I admit I haven’t read every word on every page in the FPP, but none of what I’ve read has addressed how they would provide water, which is already a pretty fraught issue in the South West.
posted by GenjiandProust at 11:36 AM on September 6, 2021 [43 favorites]


I was just coming here to say the same thing. I just don’t see how the hell he can get the water rights.
posted by 1970s Antihero at 11:42 AM on September 6, 2021 [2 favorites]


I don't mean to carry water (ha ha ha) for this moonshot project but they kinda handwave the water thing in the "The How" section of their main page:
by utilizing capture and storage systems as well as blue and green infrastructure into the buildings and public realm [...] Water will be distributed efficiently through smart metering and innovative leak detection approaches. The city will capture and recycle water for multiple uses, minimizing the demand on the regional, natural water sources.
So, like stillsuits and a lot of plastic I guess. 🤷‍♀️
posted by glonous keming at 11:43 AM on September 6, 2021 [6 favorites]


Their FAQ says they're including the "Appalachian Region" as a setting so they have water there. I assume their southwest strategy is "give us water rights if you want a bunch of tech workers here instead of Appalachia" or something.
posted by zippy at 11:45 AM on September 6, 2021 [3 favorites]


From the CNN link:

Although planners are still scouting for locations, possible targets include Nevada, Utah, Idaho, Arizona, Texas and the Appalachian region, according to the project's official website.

As zippy just noted, one of those has plenty of water, at least.

I've always been kind of fond of the utopian cities-from-scratch, but I don't think any of them have ever come close to meeting their original vision.
posted by Dip Flash at 11:50 AM on September 6, 2021


Yeah, the FAQ does point out there is a question about source of water and a high-level hand-wavy discussions of a theoretical solution to that.

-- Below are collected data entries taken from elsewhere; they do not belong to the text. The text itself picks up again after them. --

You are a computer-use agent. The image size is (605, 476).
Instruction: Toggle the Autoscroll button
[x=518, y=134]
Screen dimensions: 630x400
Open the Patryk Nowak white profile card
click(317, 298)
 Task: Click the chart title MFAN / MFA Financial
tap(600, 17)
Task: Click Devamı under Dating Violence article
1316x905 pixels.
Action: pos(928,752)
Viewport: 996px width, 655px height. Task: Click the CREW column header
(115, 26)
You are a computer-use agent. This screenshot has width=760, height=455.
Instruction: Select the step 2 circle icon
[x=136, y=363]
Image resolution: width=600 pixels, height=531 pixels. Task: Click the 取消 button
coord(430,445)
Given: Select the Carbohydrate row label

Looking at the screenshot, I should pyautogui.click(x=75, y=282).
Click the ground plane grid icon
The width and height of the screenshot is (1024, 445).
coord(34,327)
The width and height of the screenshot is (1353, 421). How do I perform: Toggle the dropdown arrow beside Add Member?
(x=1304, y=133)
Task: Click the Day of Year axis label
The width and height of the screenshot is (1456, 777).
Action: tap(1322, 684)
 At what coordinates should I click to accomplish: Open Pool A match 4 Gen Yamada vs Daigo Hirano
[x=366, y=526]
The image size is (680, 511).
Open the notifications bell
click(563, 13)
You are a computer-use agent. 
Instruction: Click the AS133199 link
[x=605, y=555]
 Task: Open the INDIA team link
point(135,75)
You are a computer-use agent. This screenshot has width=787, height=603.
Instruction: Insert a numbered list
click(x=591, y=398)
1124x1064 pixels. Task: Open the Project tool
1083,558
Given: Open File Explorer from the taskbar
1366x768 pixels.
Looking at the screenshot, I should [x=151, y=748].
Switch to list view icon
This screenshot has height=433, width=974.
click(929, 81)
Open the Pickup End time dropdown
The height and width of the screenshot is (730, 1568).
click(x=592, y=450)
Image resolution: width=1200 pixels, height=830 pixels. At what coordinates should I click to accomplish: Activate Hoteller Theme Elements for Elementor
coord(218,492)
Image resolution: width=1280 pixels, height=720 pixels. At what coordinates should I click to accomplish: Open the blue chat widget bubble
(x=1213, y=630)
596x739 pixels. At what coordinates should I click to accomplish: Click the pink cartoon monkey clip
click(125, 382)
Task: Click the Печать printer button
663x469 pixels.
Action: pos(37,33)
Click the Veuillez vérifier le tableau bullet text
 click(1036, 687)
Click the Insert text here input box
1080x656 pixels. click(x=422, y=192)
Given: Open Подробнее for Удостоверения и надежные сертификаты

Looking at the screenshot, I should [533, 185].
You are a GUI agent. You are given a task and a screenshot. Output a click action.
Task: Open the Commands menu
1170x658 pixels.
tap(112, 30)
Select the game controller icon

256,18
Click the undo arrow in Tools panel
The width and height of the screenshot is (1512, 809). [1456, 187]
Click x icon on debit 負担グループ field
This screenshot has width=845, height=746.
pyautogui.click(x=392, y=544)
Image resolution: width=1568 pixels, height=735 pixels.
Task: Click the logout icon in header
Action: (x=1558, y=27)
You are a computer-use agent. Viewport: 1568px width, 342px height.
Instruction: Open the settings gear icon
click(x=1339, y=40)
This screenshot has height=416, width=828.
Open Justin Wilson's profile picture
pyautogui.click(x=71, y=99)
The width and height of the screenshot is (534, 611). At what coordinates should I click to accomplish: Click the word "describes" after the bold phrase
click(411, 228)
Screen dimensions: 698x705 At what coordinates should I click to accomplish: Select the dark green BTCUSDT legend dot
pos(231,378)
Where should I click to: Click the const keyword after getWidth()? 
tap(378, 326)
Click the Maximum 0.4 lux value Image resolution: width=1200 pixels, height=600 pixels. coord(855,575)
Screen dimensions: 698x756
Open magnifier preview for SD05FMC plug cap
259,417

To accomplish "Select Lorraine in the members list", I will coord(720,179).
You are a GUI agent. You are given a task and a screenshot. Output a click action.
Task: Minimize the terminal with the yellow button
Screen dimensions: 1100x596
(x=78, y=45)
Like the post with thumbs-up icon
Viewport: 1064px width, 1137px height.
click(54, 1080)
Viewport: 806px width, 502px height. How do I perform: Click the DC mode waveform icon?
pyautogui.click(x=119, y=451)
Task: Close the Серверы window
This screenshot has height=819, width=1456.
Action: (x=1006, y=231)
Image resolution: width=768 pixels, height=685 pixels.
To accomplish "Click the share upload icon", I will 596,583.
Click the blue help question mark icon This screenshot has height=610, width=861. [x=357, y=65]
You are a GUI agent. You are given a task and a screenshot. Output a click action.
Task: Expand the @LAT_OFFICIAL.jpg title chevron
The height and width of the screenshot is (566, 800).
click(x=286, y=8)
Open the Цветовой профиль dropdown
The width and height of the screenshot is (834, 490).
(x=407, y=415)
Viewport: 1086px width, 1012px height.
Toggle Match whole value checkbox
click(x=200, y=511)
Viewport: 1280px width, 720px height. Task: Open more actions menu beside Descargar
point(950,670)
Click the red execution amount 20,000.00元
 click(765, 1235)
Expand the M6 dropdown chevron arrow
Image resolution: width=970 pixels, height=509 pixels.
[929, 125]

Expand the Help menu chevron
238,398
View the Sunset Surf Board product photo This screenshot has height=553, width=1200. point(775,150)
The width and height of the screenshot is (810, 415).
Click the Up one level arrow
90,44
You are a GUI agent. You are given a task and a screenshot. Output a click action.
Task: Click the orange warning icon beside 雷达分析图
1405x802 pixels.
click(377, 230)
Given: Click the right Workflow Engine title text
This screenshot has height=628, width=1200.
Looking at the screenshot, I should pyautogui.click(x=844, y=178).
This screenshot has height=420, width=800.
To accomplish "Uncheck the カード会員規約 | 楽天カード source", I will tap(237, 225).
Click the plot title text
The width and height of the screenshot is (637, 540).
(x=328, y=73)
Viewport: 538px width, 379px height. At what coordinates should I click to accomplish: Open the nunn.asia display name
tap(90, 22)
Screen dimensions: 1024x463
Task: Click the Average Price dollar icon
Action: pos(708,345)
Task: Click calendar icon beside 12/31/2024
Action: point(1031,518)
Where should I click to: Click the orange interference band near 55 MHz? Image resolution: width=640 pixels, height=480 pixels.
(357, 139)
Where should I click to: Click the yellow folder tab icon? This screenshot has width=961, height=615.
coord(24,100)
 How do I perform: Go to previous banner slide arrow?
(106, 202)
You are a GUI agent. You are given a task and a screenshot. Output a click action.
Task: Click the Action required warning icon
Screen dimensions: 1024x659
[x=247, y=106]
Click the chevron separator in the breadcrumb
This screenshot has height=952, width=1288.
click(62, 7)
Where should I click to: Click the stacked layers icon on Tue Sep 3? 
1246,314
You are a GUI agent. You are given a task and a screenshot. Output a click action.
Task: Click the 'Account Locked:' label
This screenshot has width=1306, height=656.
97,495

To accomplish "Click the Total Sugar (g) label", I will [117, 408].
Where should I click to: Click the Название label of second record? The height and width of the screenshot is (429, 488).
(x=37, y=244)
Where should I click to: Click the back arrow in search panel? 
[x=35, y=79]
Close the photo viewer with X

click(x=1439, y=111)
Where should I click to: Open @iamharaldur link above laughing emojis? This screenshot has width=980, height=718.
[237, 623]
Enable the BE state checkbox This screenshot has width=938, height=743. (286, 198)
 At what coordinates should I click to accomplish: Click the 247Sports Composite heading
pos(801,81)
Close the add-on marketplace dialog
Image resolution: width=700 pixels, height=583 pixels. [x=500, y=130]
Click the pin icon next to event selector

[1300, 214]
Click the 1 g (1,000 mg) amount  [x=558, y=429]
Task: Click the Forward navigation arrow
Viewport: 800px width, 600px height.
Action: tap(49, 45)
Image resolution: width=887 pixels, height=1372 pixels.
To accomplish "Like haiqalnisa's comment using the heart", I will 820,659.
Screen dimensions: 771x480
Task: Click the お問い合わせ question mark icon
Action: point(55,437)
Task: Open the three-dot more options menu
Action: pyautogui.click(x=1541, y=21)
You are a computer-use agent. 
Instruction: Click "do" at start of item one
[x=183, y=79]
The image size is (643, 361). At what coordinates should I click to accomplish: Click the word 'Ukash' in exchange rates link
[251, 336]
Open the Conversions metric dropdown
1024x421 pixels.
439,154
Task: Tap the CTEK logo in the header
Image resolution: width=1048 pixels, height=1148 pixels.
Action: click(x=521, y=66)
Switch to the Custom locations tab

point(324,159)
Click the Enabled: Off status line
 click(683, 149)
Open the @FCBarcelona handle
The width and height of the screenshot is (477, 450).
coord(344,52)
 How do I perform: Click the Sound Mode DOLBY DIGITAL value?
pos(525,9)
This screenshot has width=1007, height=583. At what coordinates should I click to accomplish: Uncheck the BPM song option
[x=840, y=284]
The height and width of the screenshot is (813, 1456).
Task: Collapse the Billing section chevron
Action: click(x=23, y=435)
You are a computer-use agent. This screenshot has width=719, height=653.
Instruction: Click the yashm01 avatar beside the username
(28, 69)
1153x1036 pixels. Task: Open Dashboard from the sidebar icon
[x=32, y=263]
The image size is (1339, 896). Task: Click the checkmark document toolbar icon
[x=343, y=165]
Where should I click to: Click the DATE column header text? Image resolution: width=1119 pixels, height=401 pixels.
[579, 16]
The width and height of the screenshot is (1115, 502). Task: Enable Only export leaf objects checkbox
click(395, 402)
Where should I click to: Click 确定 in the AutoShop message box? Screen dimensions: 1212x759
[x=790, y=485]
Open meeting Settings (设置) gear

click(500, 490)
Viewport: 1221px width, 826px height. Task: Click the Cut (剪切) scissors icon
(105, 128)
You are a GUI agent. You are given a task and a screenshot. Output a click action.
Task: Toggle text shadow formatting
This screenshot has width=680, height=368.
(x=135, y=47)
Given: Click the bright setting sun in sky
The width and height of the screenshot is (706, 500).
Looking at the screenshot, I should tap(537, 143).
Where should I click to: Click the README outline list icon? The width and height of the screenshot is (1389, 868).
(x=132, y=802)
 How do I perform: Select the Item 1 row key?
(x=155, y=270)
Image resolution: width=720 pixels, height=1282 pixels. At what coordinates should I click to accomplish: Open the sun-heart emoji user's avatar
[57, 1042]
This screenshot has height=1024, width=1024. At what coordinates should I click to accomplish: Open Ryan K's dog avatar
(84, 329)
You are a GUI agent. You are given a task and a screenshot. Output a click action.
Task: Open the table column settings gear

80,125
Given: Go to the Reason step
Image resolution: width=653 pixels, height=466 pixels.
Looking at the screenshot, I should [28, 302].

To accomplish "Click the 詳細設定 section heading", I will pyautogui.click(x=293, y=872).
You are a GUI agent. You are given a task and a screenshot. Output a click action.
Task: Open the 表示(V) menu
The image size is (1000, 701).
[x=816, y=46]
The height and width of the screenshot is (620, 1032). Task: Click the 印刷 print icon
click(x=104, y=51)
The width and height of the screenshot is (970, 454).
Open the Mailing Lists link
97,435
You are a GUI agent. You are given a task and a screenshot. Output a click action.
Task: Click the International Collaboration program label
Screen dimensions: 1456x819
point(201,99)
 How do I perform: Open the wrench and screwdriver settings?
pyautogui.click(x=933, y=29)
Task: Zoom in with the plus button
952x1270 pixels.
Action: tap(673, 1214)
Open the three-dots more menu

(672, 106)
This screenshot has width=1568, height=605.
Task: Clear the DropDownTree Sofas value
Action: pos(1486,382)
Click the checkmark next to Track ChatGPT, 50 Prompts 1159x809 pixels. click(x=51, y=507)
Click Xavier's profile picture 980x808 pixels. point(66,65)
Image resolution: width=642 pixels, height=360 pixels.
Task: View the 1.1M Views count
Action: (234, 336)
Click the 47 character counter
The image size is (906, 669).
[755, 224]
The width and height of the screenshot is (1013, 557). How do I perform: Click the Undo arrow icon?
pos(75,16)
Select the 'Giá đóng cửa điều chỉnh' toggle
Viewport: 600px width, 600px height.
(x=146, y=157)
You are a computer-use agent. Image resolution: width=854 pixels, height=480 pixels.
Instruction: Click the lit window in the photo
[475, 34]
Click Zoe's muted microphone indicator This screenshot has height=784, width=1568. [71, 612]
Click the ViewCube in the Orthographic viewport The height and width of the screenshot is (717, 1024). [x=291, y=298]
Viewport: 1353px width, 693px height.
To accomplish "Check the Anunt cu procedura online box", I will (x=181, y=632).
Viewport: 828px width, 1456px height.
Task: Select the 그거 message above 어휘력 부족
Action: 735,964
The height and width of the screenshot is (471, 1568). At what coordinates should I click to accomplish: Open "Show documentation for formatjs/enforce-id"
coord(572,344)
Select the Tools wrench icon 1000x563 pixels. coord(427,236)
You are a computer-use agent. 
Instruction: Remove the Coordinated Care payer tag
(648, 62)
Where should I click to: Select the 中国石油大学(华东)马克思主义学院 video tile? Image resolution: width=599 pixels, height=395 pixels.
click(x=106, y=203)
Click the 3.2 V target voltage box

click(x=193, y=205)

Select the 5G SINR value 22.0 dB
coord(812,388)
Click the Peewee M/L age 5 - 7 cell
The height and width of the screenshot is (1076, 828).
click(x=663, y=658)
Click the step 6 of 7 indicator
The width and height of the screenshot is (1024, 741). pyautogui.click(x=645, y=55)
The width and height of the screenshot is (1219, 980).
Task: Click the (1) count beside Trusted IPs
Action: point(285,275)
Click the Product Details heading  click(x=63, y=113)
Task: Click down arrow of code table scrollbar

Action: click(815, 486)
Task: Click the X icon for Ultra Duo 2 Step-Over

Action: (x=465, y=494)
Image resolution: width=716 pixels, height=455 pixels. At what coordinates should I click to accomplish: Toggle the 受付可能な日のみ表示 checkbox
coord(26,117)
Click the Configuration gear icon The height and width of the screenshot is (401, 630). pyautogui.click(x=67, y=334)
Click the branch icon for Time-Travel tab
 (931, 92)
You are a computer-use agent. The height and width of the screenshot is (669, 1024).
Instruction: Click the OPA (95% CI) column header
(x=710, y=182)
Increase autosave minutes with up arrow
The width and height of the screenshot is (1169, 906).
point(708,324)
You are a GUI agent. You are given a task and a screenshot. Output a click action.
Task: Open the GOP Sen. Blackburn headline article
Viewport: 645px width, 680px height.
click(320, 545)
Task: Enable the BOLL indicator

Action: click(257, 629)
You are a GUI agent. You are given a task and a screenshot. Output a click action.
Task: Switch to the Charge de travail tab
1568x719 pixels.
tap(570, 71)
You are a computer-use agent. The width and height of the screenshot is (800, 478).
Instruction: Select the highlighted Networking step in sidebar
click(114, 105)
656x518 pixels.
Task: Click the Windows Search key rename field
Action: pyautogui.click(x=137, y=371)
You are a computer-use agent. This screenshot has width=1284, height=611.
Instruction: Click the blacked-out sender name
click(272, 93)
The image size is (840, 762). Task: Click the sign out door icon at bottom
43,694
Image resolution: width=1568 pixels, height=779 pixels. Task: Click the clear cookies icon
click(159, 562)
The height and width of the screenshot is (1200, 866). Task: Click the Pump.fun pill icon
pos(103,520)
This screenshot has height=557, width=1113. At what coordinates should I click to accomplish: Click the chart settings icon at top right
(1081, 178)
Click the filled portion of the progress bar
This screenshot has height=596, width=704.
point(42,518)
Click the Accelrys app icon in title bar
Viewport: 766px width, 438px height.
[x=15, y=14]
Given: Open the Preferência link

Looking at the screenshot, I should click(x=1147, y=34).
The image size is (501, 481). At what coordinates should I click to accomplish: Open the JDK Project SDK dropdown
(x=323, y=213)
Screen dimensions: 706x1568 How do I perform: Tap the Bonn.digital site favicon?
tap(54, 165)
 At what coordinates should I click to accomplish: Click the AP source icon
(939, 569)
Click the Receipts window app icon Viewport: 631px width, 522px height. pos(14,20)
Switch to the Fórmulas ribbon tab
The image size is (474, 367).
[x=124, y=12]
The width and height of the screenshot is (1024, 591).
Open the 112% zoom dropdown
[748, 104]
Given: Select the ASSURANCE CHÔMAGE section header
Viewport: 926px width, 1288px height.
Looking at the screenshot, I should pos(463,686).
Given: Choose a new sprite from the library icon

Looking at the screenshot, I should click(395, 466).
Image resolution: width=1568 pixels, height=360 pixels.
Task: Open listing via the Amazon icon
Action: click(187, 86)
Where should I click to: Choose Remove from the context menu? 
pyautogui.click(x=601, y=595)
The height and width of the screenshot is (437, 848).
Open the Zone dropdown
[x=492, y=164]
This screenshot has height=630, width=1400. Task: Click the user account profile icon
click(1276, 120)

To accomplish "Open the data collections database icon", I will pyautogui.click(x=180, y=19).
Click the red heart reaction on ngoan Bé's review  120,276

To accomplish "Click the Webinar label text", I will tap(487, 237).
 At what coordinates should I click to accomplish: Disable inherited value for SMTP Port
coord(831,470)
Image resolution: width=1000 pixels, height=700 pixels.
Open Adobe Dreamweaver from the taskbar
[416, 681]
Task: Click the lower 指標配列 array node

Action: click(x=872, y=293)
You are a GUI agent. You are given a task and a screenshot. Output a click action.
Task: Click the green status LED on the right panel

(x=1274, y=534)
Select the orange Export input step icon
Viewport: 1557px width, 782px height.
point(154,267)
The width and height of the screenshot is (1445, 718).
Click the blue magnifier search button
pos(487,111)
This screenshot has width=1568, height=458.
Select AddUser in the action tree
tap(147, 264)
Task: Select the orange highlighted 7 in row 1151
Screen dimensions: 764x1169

But they ain’t done the real homework won’t be able to until they have a likely candidate site identified.
posted by armoir from antproof case at 11:51 AM on September 6, 2021 [1 favorite]


I'm kinda torn 2 ways. The first way is that I very badly want to make a snarky BioShock reference, but I'll spare you. The point being that this seems deeply implausible, and deranged industrialist billionaires building planned communities have yet to produce a place I personally would want to live.

The other hand is that I kind of love techno-utopianism. I've had a lot of hope for many of the aspirational technologies that they're discussing putting into effect here, and it pushes a lot of hopeful buttons to think they might actually implement some or all of them in a way that proves their practical utility. At the same time, I've cynically learned that having my aspirational buttons pushed often means somebody's trying to sell me something.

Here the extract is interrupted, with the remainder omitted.